Department of Neurosurgery, Georgia Health Sciences University, 1120 15th Street, Augusta, GA 30912, USA.
Technol Cancer Res Treat. 2011 Dec;10(6):561-74. doi: 10.1177/153303461101000606.
The use of conformity indices to optimize Gamma Knife planning is common, but does not address important tradeoffs between dose to tumor and normal tissue. Pareto analysis has been used for this purpose in other applications, but not for Gamma Knife (GK) planning. The goal of this work is to use computer models to show that Pareto analysis may be feasible for GK planning to identify dosimetric tradeoffs.

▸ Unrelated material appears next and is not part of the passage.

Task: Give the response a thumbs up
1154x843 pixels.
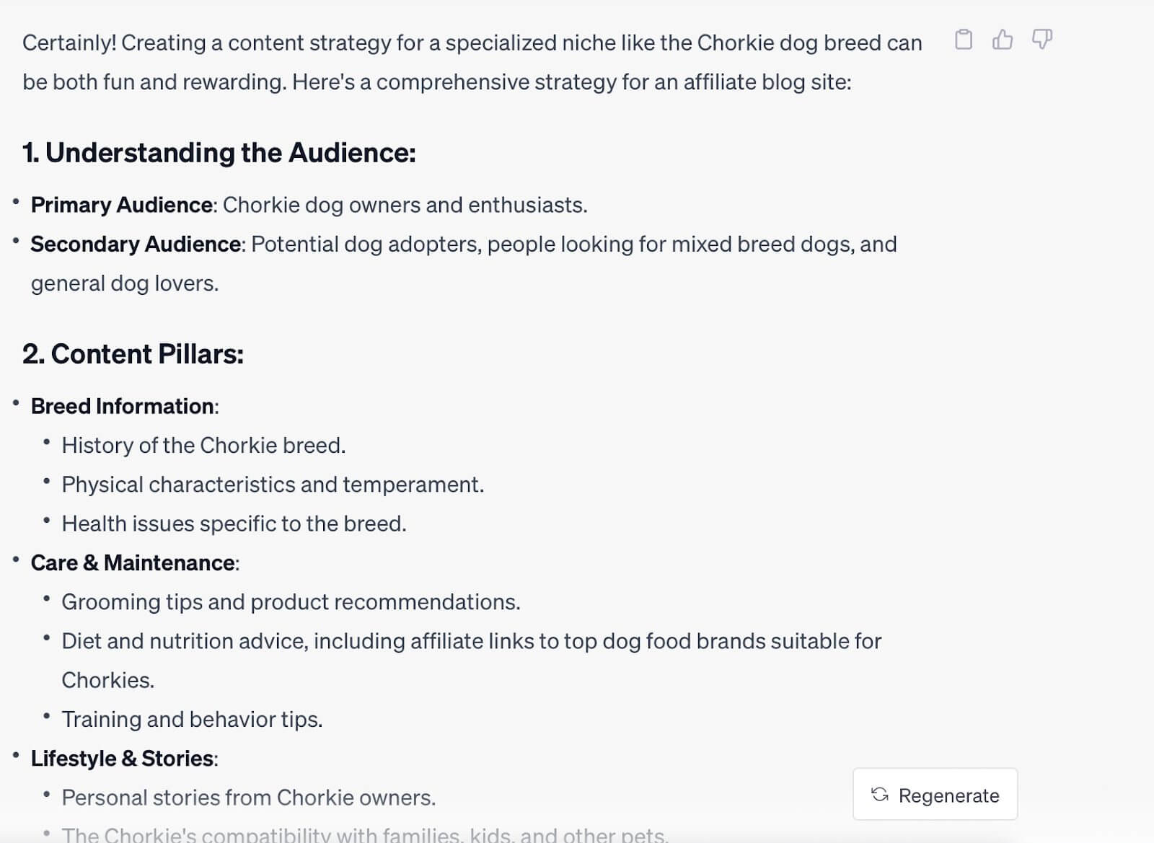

We define a GK plan A to be Pareto dominant to B if the prescription isodose volume of A covers more tumor but not more normal tissue than B, or if A covers less normal tissue but not less tumor than B. A plan is Pareto optimal if it is not dominated by any other plan. Two different Pareto optimal plans represent different tradeoffs between dose to tumor and normal tissue, because neither plan dominates the other. 'GK simulator' software calculated dose distributions for GK plans, and was called repetitively by a genetic algorithm to calculate Pareto dominant plans. Three irregular tumor shapes were tested in 17 trials using various combinations of shots. The mean number of Pareto dominant plans/trial was 59 ± 17 (sd). Different planning strategies were identified by large differences in shot positions, and 70 of the 153 coordinate plots (46%) showed differences of 5mm or more. The Pareto dominant plans dominated other nearby plans. Pareto dominant plans represent different dosimetric tradeoffs and can be systematically calculated using genetic algorithms. Automatic identification of non-intuitive planning strategies may be feasible with these methods.
使用一致性指数来优化伽玛刀计划是很常见的,但它不能解决肿瘤和正常组织之间剂量的重要权衡问题。帕累托分析已经在其他应用中被用于此目的,但尚未用于伽玛刀(GK)计划。这项工作的目的是使用计算机模型表明,帕累托分析对于 GK 计划可能是可行的,可以确定剂量权衡。我们定义,如果 A 计划的处方等剂量体积覆盖更多的肿瘤但不覆盖更多的正常组织,或者 A 计划覆盖更少的正常组织但不覆盖更少的肿瘤,则 A 计划相对于 B 计划是帕累托优势。如果没有任何其他计划对其占主导地位,则计划是帕累托最优的。两个不同的帕累托最优计划代表了肿瘤和正常组织之间的不同剂量权衡,因为没有一个计划主导另一个计划。“GK 模拟器”软件计算了 GK 计划的剂量分布,并通过遗传算法重复调用以计算帕累托优势计划。在 17 次试验中,使用不同的射束组合测试了三种不规则的肿瘤形状。每次试验平均有 59 个帕累托优势计划/试验,标准偏差为 17 个(标准差)。不同的规划策略通过射束位置的巨大差异来识别,在 153 个坐标图中有 70 个(46%)显示差异为 5 毫米或更大。帕累托优势计划主导了其他附近的计划。帕累托优势计划代表了不同的剂量权衡,并且可以使用遗传算法系统地计算。使用这些方法可能可以自动识别非直观的规划策略。